SimCity 4 was chosen as one of IGNs "Editors' Choice" games for January 2003. It was also given the Parents' Choice Award by the Parents' Choice Foundation.

==Additional content and releases==

===SimCity 4: Rush Hour===

On September 22, 2003, Maxis released an expansion pack for SimCity 4 dubbed Rush Hour. The expansion pack enhances the range of transportation facilities available to the player, such as being able to build four-lane avenues and elevated rail networks, as well as allowing them to trace traffic flow, while also allowing them to construct larger civic facilities; some such facilities have greater capacities, but all have increased maintenance costs. Additional features with the expansion also included the ability to control vehicles, take on missions that can unlock reward buildings much faster, affect their rating with the city and sometimes acquire a cash bonus, and introduced the ability to change between four architectural styles - three of these focus on architectural styles of American cities of differing eras, while the fourth introduces a new range of contemporary European-inspired architecture.

On the same day that the expansion pack Rush Hour was released, a bundle pack combining both the main game and the expansion pack was released, entitled SimCity 4 Deluxe Edition. On August 25, 2004, Aspyr Media released SimCity 4 Deluxe Edition for Mac OS X.

A year later, the expansion was released for Mac OS X on September 4, 2004.

===Digital distribution release===
On July 20, 2010, Electronic Arts released the Deluxe Edition (SimCity 4 and its Rush Hour expansion) for digital download on Steam, a digital distribution service by Valve.

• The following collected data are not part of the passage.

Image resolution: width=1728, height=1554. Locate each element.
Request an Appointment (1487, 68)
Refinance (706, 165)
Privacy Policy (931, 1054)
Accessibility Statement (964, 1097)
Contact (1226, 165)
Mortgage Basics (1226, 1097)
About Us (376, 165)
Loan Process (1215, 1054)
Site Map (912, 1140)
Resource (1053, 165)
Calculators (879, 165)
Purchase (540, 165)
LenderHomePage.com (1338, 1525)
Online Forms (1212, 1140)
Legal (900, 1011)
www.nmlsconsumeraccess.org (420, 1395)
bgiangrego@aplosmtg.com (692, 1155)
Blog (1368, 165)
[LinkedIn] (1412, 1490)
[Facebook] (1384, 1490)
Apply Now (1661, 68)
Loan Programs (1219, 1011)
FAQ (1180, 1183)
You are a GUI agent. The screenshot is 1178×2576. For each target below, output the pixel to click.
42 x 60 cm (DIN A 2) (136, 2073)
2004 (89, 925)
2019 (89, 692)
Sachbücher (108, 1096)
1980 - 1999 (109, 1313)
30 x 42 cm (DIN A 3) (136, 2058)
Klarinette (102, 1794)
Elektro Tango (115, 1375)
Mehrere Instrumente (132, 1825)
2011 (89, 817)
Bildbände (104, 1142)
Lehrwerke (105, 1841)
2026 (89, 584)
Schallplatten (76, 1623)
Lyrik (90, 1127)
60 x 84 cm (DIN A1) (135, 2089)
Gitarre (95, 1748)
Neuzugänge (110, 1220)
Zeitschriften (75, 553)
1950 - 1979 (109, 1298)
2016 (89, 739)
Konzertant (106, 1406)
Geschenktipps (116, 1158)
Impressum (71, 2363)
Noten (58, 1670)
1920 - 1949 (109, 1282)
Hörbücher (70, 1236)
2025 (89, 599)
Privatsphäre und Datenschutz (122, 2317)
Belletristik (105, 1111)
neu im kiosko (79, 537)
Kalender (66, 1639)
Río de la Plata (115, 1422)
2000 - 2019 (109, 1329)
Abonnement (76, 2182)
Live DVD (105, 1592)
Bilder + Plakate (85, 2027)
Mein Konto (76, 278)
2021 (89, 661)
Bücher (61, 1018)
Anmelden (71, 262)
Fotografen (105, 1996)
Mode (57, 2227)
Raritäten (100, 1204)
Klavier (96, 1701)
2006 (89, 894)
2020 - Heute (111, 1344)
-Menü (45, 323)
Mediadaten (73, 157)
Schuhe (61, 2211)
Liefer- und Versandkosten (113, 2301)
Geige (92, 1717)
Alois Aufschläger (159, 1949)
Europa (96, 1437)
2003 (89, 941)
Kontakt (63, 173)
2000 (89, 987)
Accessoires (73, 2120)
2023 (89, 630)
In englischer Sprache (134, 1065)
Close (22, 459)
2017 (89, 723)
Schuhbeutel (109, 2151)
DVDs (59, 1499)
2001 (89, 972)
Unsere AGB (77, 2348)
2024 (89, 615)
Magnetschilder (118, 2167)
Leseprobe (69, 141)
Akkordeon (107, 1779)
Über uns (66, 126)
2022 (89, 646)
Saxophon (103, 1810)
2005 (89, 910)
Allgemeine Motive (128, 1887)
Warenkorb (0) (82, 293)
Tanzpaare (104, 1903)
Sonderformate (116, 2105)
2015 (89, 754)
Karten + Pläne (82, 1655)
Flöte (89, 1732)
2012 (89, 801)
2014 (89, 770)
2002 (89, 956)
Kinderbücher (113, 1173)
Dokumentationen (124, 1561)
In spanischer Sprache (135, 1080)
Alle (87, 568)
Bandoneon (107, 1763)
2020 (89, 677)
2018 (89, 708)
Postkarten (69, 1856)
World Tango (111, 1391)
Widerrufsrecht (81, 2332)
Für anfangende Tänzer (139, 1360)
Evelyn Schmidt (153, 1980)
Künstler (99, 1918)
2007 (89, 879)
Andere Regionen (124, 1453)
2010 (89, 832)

The game is also available on GOG.com, Direct2Drive and Impulse as well as EA's own Origin service. On April 10, 2014, Aspyr released an updated version of their port of the Deluxe Edition on the Mac App Store. The updated version includes bug fixes and performance enhancements, native resolution support, and support for the latest versions of Mac OS X.

=== EA digital storefront controversy ===
Around 2014, it was discovered that the copy of SimCity 4 sold on EA's own digital distribution platforms (Origin and later the EA App) was an outdated "digital version" that had a different checksum, rendering the game unpatchable even by Maxis' own update utilities. This version of the game lacked the stability and modding capabilities compared to those sold on other platforms, such as Steam or GOG.com. Following a small outcry from the SimCity 4 community on August 27, 2014, EA pushed an update that replaced the SimCity executable with the one being distributed on other platforms. However, on February 5, 2017, SimCity community members reported that their copy was once again downgraded to the unpatchable "digital version," to which EA provided no explanation. During this duration, the SimCity 4 storefront page utilized screenshots containing community-made mods which were impossible to use on this version of the game. On June 1, 2023, EA once again upgraded the game to the version sold on other platforms.

===Future updates===

Will Wright stated in an interview on May 16, 2003, that there would probably be more expansion packs after Rush Hour, but none were ever released. In another interview on May 22, 2004, Wright stated that Maxis was attempting to work out a "new direction" for SimCity after new versions had become "steadily more complex".

Two SimCity games for PC have followed SimCity 4. The first was SimCity Societies, which was developed by Tilted Mill Entertainment and released on November 13, 2007. The second was SimCity, which was announced in March 2012 and was released in March 2013.

== In popular culture ==
During the Republican presidential primaries of 2012, candidate Herman Cain's 9-9-9 taxation proposal was widely attributed to a similar tax structure presented in SimCity 4; the CNBC cable networks relayed the story of the linkage of the SimCity "ideal parameters" as a possible origin of the taxation proposal (the story itself may have originated in the technical press), but Cain denied any link to the game.